"Just get over it. Back to normal. Everything's fine. Isn't this what you wanted?" We're hearing so many sentiments like these right now, but for you, it's much easier said than done. You just spent 15 months terrified not only for you but for your loved ones because of some unseen danger. Interacting with innocuous things like groceries, doorknobs, and handrails made you feel like you got sprayed by Scarecrow's fear gas. You'd hear about it on the news, then a friend of a friend or a distant relative would be in the hospital. Or worse, you or someone close to you would have a close call or maybe get hit. The only safety was at home, so you completely changed your life if you were lucky enough to be able to, and now everyone's acting like nothing ever happened in the first place? No, it doesn't just work like that.

I know because this isn't my first time dealing with this kind of a situation. I know because once upon a time, I was deployed to a literal warzone and had to transition back to normal too:

Don't get me wrong, I'm not saying things are exactly the same. IEDs and snipers are indeed different from infectious diseases, but the mental toll they can have on us is oddly similar, given what I'm seeing. I am definitely not a medical or psychological expert, I'm a professional internet clown, but I've seen enough trauma up close to recognize it. And why wouldn't over a year of baseline fear punctuated by days or moments of intense terror be enough to mess people up? THAT is precisely how I've described my deployments before, and the truth of that situation is that it took me an entire year of being separated from the military to decompress from that situation.

There's also a related feeling when I came home of being left behind. Seeing so many other people during (and now after) the pandemic that seemingly never stopped just living as if things were normal. Between that and many levels of the government behaving the same way, but on a larger scale, there can be anger along with that trauma. What gave them the right to just keep moving forward like nothing was wrong while almost 4 million people were inextricably torn from the world? Yes, it is absolutely unfair that they just continued to move forward without considering how it could hurt others. Your anger is righteous, it is valid, and just so many of us share in it. This may sound odd, but anger can be a good thing; it is an actionable feeling. Just look at how righteous anger fueled the protests of last year. It's an emotion like any other that deserves to be (healthily) expressed, so tell someone, write it down, or follow my lead and tweet into the void about it.

Again, this isn't professional advice; I am, as previously mentioned, an internet clown, after all.
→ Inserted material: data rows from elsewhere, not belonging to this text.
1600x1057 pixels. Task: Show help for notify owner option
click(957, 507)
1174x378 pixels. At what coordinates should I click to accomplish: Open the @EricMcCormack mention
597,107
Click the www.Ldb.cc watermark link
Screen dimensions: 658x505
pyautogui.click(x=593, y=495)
But in my experience, this trauma isn't going to just go away on its own. It's a heavy shadow. Even if you do what I did and take the time to exorcise these demons, they can still occasionally pop up like a horror movie villain and scare you. A couple of years ago, one of my demons gave me a surprise visit. At school, during a religions lecture in my Cultural Anthropology class, we were listening to different religious hymns, and an Islamic Call to Prayer was played. The music is beautiful, and I'd spent years moving forward from the fear of combat, but I was suddenly ripped back to 2008 when we'd hear all the time about attacks or suicide bombings during or right after prayer. All the tension of a combat zone came back, and it took me the rest of the day to let it go.

So let it go, lay it to rest. It's vital and worth doing because you're still here, and I'm glad you made it. But if anyone tries to tell you you're moving too slowly, or you're being paranoid, or whatever, you can inform them that a combat veteran with 24 months forward deployed said they can eat a facemask filled with shit because it isn't their goddamn trauma, it's yours.